Alkebu-lan Village celebrates 35 years with martial arts championship
DETROIT — For 35 years, Alkebu-lan Village has been using martial arts to change people’s lives.
Over that period of time, some 250,000 families have been touched and influenced by the east side community service program begun by Marvis Cofield in 1978.
On April 13, Alkebu-lan will highlight its 35-year anniversary celebration by hosting the annual Motor City Nationals Open Karate Championship at Cass Tech High School in Detroit. The event will draw over 300 individual competitors from around the nation and feature a city vs. city team competition between Detroit and Chicago. Alkebu-lan hosted the first Motor City Nationals in 1983, taking on Chicago in the team competition.
“We want to reactivate that rivalry,” said Marvis Cofield, CEO and founder of Alkebu-lan. “We’re asking people to come out, cheer us on and give us their support.”
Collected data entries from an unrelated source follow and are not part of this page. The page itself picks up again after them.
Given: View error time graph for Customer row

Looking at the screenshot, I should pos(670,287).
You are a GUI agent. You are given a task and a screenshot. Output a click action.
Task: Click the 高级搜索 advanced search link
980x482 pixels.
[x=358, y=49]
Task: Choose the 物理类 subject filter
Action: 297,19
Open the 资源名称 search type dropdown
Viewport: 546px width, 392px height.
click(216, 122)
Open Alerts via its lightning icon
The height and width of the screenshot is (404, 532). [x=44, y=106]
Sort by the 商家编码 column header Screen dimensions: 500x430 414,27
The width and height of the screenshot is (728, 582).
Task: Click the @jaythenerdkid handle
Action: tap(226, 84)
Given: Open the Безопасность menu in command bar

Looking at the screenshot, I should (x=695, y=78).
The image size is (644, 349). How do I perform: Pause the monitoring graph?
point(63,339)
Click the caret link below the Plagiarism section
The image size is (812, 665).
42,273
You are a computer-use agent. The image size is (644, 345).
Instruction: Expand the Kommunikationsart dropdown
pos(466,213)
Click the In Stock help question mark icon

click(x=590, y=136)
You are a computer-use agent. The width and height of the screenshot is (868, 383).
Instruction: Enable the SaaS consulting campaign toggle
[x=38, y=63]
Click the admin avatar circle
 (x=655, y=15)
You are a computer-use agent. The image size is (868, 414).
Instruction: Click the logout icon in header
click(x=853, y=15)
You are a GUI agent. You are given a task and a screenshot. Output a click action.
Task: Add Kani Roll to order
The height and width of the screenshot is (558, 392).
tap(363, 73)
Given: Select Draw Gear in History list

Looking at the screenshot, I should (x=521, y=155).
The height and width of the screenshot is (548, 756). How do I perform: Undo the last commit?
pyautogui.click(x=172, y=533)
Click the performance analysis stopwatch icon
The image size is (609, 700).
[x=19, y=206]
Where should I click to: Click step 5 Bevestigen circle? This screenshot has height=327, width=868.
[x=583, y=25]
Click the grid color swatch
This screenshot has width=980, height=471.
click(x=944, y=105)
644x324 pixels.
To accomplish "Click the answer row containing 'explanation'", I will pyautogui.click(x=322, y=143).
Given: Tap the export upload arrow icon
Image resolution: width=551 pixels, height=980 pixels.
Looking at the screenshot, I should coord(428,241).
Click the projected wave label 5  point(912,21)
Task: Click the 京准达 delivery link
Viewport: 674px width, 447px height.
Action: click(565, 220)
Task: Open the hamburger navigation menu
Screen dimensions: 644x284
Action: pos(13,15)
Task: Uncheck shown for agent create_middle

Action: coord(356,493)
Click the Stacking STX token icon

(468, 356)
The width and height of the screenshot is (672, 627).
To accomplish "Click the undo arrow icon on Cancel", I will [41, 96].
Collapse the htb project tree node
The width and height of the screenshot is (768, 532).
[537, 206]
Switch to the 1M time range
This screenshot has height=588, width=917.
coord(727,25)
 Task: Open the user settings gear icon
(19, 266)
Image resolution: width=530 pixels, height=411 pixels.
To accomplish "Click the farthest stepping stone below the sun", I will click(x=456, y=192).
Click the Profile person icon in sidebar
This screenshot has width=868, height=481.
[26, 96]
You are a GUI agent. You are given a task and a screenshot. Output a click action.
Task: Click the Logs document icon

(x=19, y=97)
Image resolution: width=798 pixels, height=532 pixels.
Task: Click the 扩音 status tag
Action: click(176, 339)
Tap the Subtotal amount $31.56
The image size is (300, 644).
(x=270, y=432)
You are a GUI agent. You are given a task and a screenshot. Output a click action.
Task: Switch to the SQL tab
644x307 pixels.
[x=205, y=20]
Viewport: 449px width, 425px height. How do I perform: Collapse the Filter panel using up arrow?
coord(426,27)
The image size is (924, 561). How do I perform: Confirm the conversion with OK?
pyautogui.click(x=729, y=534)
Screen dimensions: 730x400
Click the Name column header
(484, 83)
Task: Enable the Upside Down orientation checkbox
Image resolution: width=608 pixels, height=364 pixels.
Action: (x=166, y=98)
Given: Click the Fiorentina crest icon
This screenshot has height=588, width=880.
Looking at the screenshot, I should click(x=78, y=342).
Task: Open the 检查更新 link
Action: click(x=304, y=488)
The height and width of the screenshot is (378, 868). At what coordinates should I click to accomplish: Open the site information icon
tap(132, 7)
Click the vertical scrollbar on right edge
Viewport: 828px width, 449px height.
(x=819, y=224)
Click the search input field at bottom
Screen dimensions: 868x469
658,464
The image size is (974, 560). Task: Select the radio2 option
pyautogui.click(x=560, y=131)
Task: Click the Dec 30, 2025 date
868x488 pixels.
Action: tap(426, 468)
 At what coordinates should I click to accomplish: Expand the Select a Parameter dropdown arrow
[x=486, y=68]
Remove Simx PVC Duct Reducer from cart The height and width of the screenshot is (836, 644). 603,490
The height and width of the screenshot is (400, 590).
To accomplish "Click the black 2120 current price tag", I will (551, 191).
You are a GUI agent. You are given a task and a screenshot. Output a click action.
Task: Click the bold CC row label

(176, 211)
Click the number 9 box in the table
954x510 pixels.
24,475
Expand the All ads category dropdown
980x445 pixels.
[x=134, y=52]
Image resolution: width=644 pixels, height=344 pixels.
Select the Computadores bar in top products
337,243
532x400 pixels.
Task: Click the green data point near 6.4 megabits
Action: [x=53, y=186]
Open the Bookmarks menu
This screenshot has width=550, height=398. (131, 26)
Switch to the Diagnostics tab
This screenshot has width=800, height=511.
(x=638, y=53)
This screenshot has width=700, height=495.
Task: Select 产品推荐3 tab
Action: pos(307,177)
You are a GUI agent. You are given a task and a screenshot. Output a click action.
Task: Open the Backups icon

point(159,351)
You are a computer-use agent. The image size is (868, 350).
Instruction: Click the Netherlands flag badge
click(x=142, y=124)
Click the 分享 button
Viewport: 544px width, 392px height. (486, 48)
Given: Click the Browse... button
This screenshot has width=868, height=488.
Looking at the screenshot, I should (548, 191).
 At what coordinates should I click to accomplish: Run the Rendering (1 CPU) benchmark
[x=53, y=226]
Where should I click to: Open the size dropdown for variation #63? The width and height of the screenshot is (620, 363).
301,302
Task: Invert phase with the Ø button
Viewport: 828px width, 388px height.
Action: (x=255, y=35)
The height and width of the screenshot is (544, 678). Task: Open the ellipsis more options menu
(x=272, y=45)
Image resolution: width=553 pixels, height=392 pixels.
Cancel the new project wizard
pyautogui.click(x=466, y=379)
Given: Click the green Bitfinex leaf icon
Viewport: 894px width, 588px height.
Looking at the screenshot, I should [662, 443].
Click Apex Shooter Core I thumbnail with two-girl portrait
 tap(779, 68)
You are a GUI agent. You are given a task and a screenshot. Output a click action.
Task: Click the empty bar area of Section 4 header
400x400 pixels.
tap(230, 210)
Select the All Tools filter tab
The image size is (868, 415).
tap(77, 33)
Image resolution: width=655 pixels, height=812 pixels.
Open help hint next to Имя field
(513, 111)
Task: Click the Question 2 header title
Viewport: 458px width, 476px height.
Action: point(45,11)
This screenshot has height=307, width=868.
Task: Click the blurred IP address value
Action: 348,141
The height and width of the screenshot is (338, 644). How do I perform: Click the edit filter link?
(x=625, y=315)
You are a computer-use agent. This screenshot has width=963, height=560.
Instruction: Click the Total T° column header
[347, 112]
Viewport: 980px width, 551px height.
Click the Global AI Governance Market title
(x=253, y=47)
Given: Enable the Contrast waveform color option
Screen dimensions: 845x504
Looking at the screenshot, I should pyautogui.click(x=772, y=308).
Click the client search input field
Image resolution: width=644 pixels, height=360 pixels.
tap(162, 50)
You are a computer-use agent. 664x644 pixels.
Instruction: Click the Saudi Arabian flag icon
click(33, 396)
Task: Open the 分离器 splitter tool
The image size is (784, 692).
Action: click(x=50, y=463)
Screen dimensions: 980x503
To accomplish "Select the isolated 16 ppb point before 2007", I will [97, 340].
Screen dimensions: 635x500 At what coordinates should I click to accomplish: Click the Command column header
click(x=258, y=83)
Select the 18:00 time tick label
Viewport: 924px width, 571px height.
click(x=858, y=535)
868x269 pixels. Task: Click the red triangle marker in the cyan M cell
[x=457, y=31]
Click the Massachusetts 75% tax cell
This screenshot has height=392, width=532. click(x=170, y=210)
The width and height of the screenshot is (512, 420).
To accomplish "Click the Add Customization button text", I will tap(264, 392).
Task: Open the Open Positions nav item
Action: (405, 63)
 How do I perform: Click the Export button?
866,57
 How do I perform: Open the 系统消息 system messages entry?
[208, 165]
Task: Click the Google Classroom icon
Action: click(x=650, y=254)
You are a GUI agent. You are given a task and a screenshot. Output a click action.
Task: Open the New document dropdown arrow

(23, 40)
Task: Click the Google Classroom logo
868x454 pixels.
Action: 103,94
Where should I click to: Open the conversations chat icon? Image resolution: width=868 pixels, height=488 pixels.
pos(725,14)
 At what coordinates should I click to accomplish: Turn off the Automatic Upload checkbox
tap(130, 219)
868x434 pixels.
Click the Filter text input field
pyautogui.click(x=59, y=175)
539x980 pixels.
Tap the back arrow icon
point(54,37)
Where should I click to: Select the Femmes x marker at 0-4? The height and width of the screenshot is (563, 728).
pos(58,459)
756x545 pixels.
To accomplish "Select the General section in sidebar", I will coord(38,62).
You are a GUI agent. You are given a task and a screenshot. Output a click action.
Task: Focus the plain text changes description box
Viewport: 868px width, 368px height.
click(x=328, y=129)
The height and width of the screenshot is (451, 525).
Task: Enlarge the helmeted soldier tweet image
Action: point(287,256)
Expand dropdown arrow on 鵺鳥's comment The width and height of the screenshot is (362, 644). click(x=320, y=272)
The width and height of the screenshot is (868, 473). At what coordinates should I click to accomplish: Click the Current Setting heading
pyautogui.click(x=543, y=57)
Sponsored by Quicken Loans, the martial arts competition is a fundraiser for Alkebu-lan, a nonprofit organization that operates a wide array of youth recreation and improvement programs from its offices on Harper near Van Dyke.
Alkebu-lan is also a partner organization of ARISE Detroit, a citywide group that promotes volunteerism and community activism.
For Cofield, the tournament and the Alkebu-lan martial arts program is as much about building character as it is about impressive physical techniques.
“Martial arts is about self-respect, self-discipline and self-control,” Cofield said. “A lot of people think it is just about fighting. Our goal is mental and moral. Martial arts taught me I could be good at something.
“I started training in martial arts when I was 12-years-old and have never had a fight outside of a competition.”
Cofield estimates 250,000 families have participated in the Alkebu-lan martial arts program, either directly through instruction programs or in off-site demonstrations, sometimes out of state.
“Martial arts teaches people to stand up, look at themselves and feel good about themselves,” he said.
There is often an academic payoff for young participants as well, Cofield explained.
“The key to all of this is being able to manage oneself, keep your mouth shut and your hands to yourself,” he said. “As a former school teacher, I can appreciate that. Looking and learning is a big part of martial arts. If you are a student and not listening to your teacher, you are not going to learn science and math. You’re not going to be able to do your homework.”
The Alkebu-lan program trains 75 to 100 students each week with as many as 10 instructors.
“We are the largest comprehensive youth martial arts program in Michigan,” Cofield said. “Martial arts also promotes fellowship. It’s glue that brings people together.
Funds raised from the Motor City Nationals will be used to help Alkebu-lan reach its goal of raising $600,000. It is still seeking sponsors.